Multivariate analysis of a grouted sand with colloidal silica at different dilution stages

Grouting is one of the most known ground improvement technique to increase strength and/or stiffness of soils. Among all, permeation grouting uses grout to fill up soil voids, without altering the stress state in the soils by injecting it into voids as solutions. This work illustrates laboratory results, in terms hydro-mechanical parameters, of a fine-grained sand grouted under low pressure with a colloidal silica diluted at different solid content (i. e., 40%, 30% and 20%). Hydro-mechanical properties of the soil include unconfined compressive strength at different curing days, hydraulic conductivity, effective cohesion, peak and residual friction angles. Uncertainties associated to geotechnical parameters variability and their dependences are exploited and quantified by means of a multivariate probabilistic approach built on regular vine copula scheme. A Bayesian Information Criterion is applied to select the best fitted dependence structure to be further employed within a reliability design method.

Automated summary

Grouting is a well-known ground improvement technique that can increase the strength and stiffness of soils.
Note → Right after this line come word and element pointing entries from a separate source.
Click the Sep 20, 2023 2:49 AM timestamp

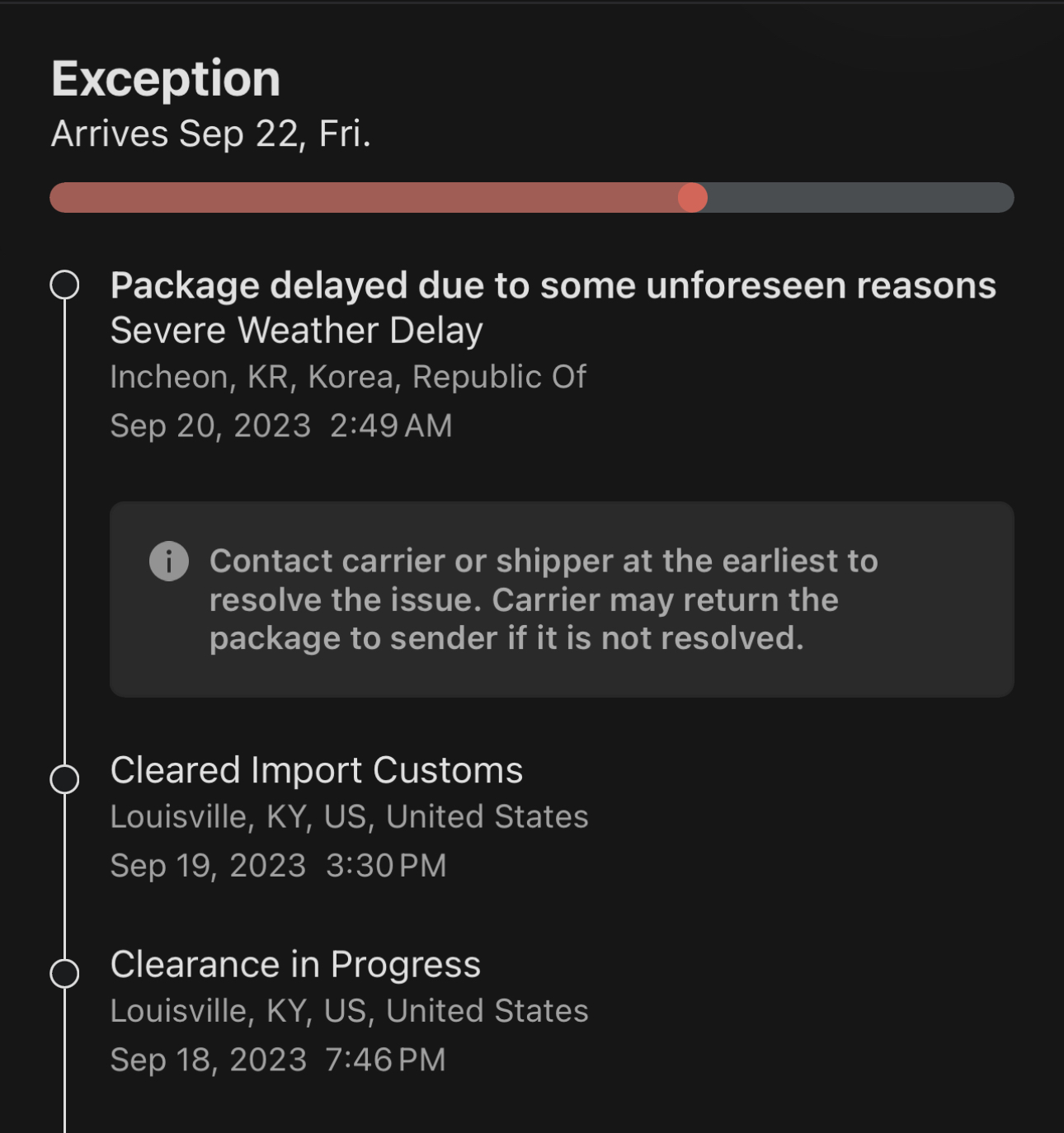[x=280, y=425]
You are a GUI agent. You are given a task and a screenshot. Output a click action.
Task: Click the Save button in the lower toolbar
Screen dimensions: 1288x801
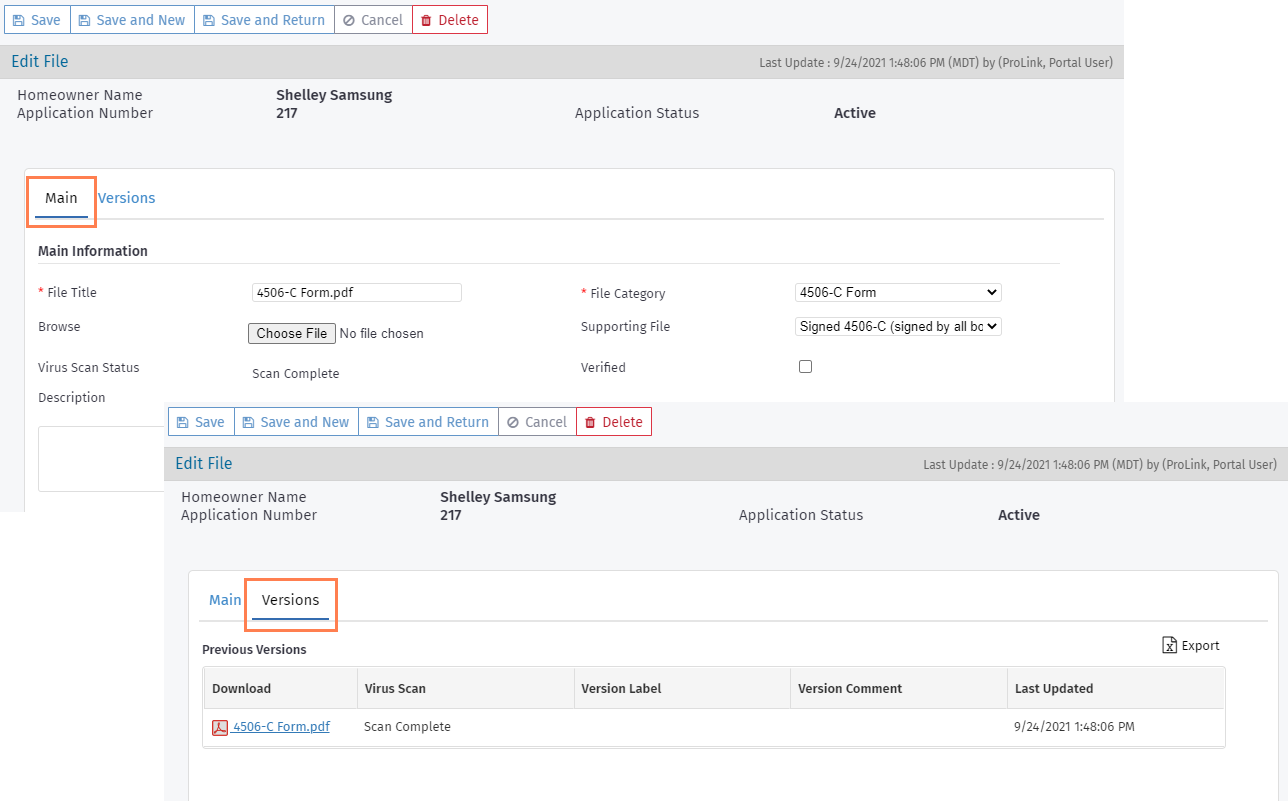tap(200, 422)
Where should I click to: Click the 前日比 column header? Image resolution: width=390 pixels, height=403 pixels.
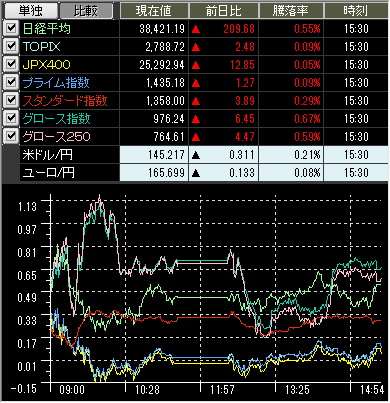point(223,11)
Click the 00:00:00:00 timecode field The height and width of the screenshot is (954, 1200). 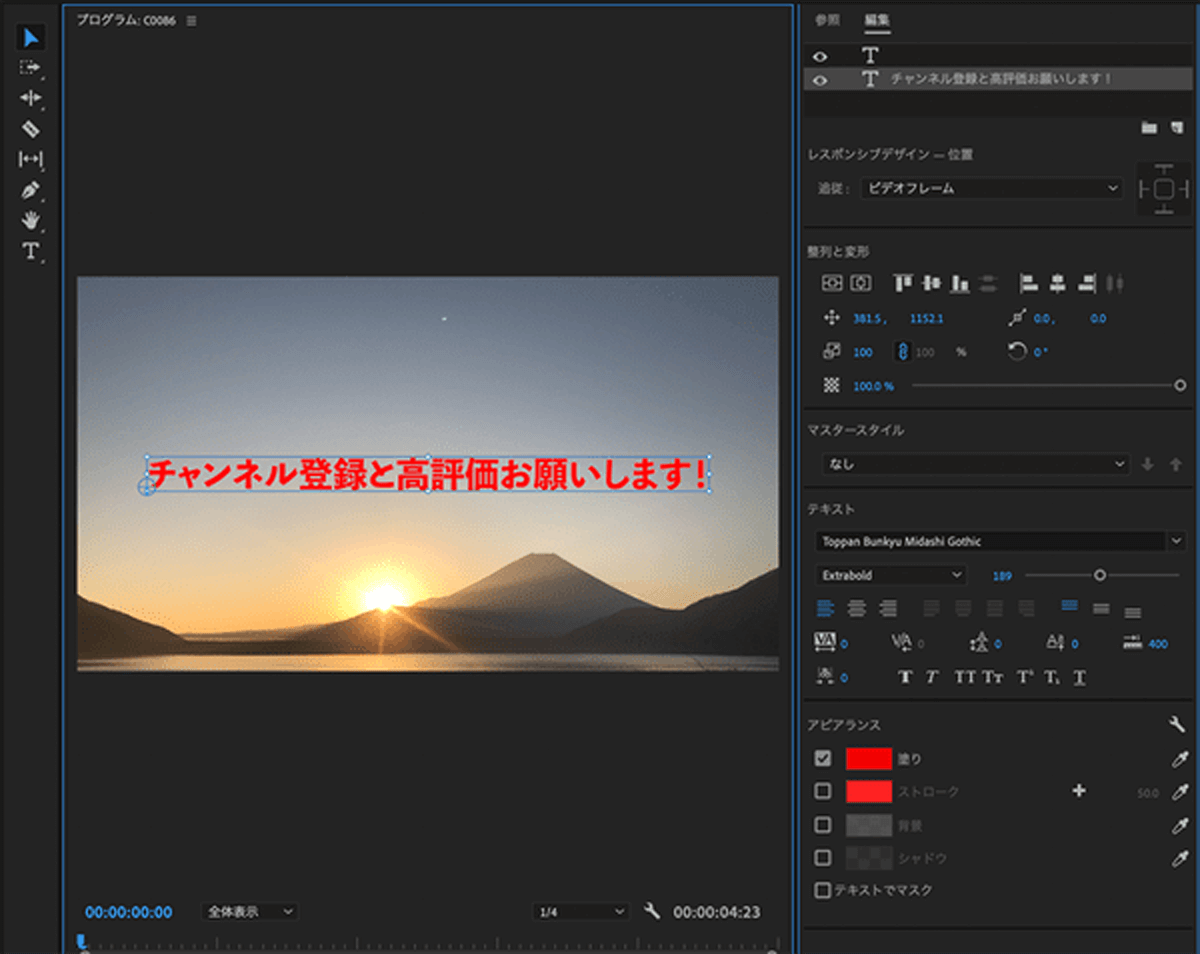pos(128,912)

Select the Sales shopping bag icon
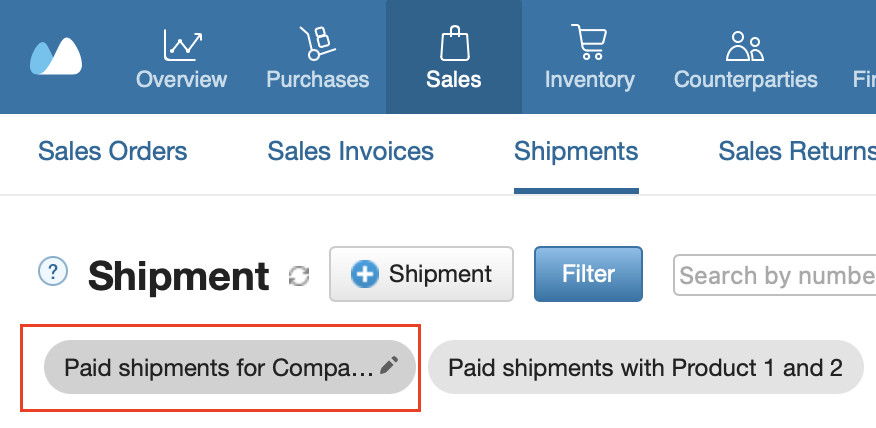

Permeation grouting, a type of grouting, fills soil voids with grout without altering the stress state in the soils. This study presents laboratory results of the hydro-mechanical properties of fine-grained sand grouted with colloidal silica at different solid content, including unconfined compressive strength, hydraulic conductivity, effective cohesion, and friction angles. The uncertainties associated with geotechnical parameters are quantified using a probabilistic approach, and a Bayesian Information Criterion is applied for selecting the best dependence structure for reliability design.